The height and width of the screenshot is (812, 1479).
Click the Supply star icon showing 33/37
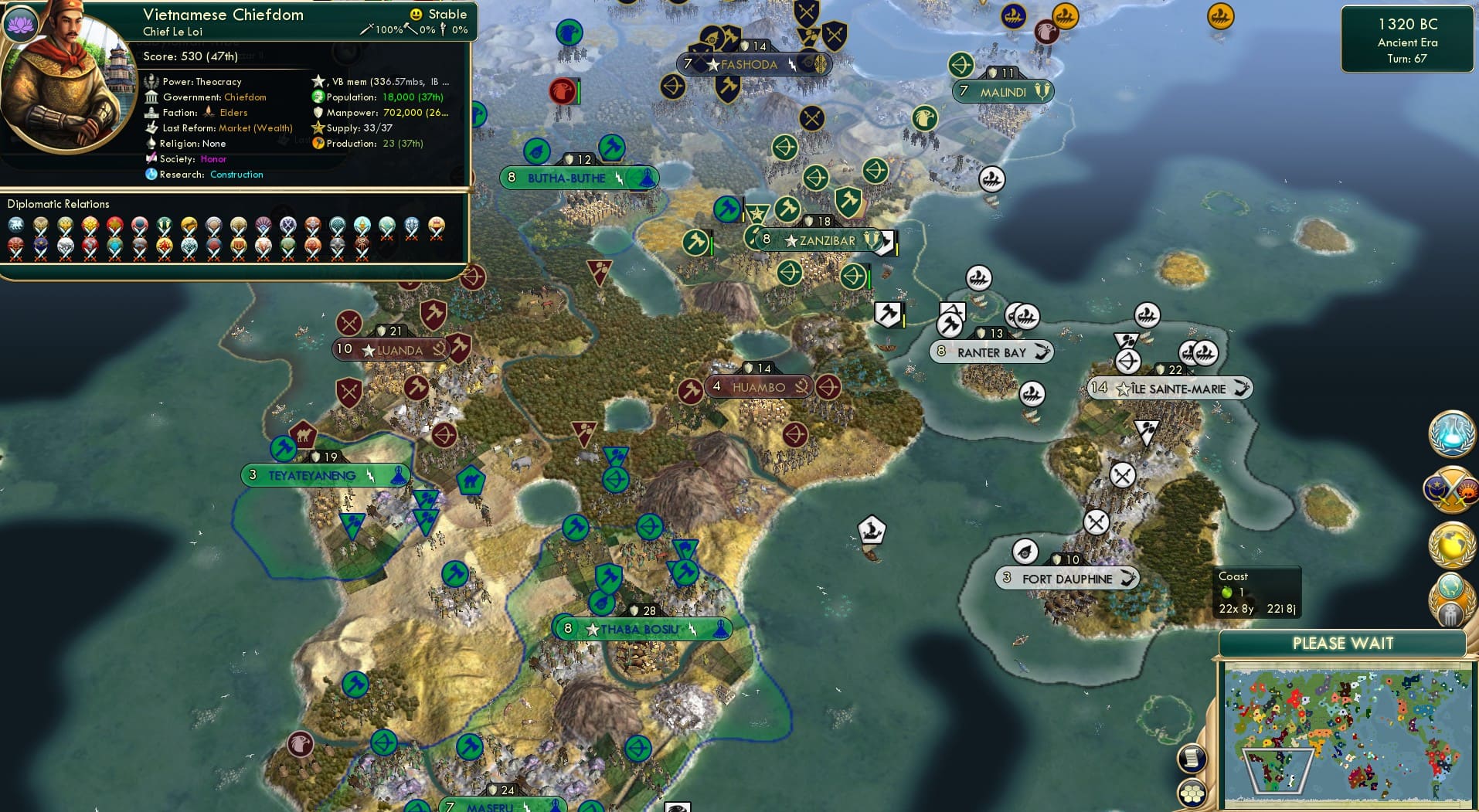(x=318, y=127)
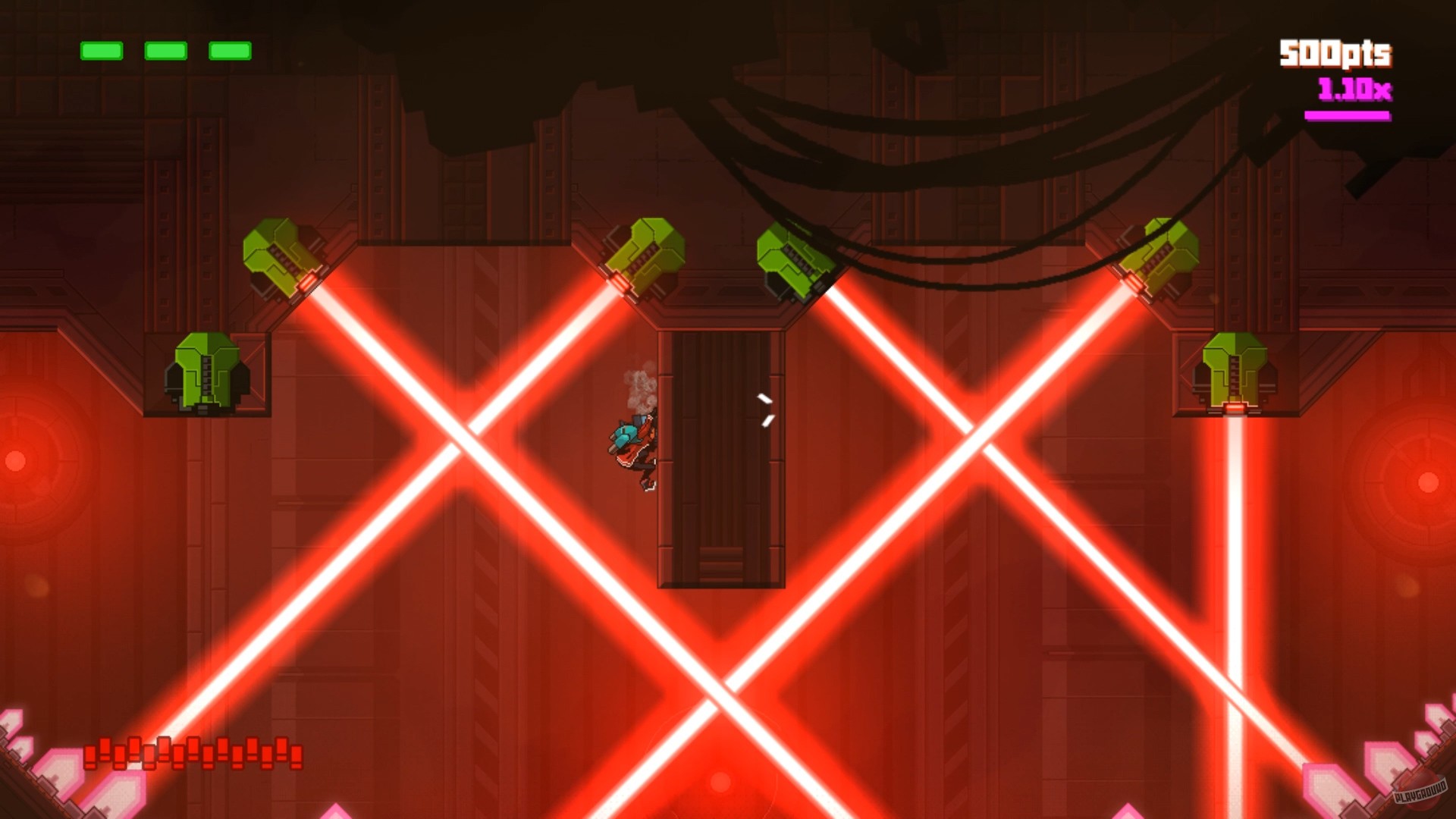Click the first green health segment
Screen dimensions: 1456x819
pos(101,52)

Task details
Can you reproduce the data above word for word, without including the pictures?

Reply
The height and width of the screenshot is (812, 1479).
Click the Supply star icon showing 33/37
(x=318, y=127)
Click the first green health segment
Screen dimensions: 1456x819
pos(101,52)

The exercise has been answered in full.